El sonido de los encerros, los mugidos y
el viento moviendo las ramas llenaban
cada rincón. Don Mateo encontraba en ese
ritmo su paz. Un día, mientras caminaba
por la feria de ganado del pueblo, vio
algo que lo detuvo. En una esquina,
apartado del resto, había un ternero
flaco con las patas temblorosas y los
ojos tristes. Nadie se le acercaba. El
dueño, fastidiado, decía que no valía la
pena alimentarlo más, que pronto lo
mandaría al matadero.

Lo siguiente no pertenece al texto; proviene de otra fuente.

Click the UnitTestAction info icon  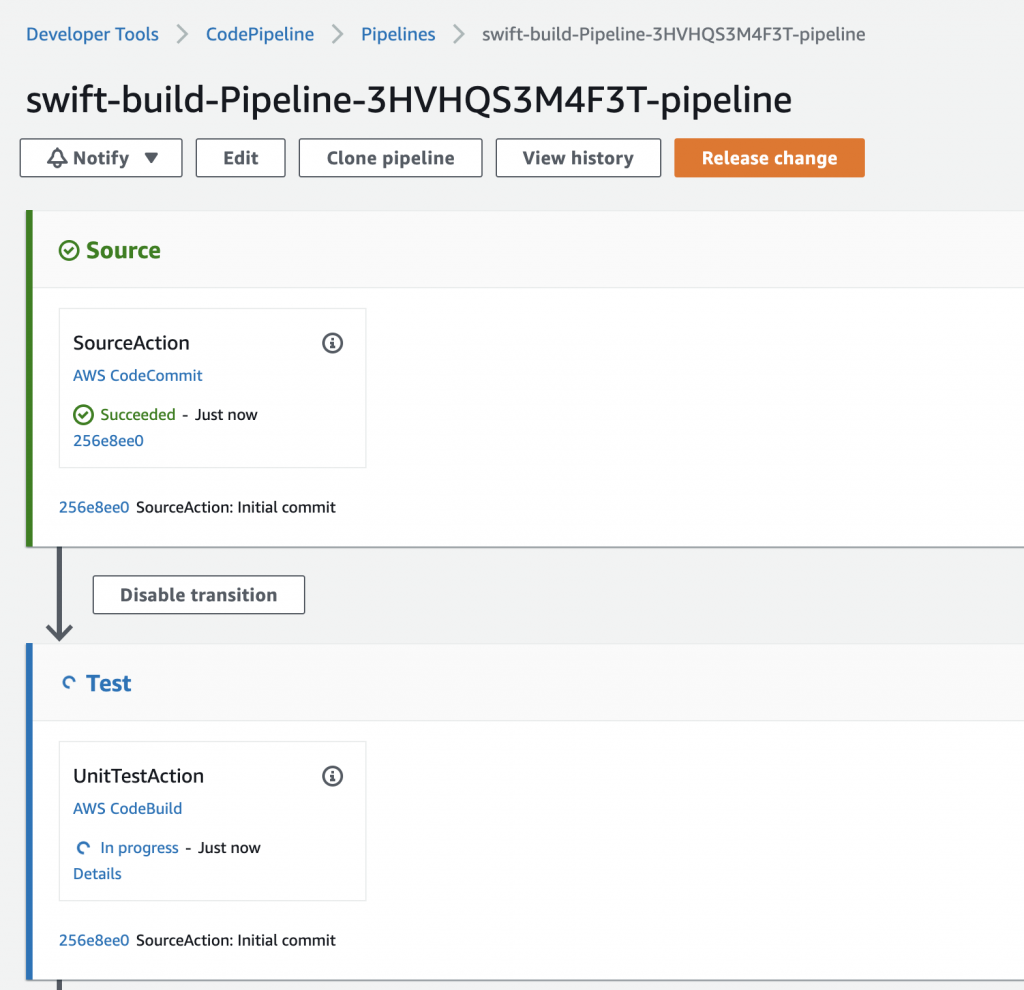point(332,775)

Don Mateo se quedó
observándolo un rato largo. Algo en esa
mirada apagada le resultó familiar, como
si viera reflejada la lucha de alguien
que no se rendía.
Sin pensarlo dos veces, le ofreció al
hombre unas pocas monedas y se llevó al
ternero. Cuando llegó al rancho, doña
Clara lo miró sorprendida.
¿Para qué trajiste eso, Mateo? Apenas se
tiene en pie. Mientras respire tiene una
oportunidad, respondió él sin levantar
la voz. Durante días, don Mateo se
dedicó a cuidarlo. Le preparaba agua
tibia con miel, lo abrigaba con mantas
viejas y lo sacaba a tomar el sol cada
mañana. Lo llamaba brío porque decía que
aquel pequeño tenía fuerza escondida en
su alma. Las primeras semanas fueron
difíciles. El ternero no comía, apenas
se movía y parecía rendirse. Pero don
Mateo no se cansaba. Le hablaba con
paciencia, le limpiaba las heridas y se
quedaba junto a él hasta el anochecer.
La gente del pueblo lo consideraba una
pérdida de tiempo. “Ese animal no va a
vivir, Mateo”, decían algunos vecinos.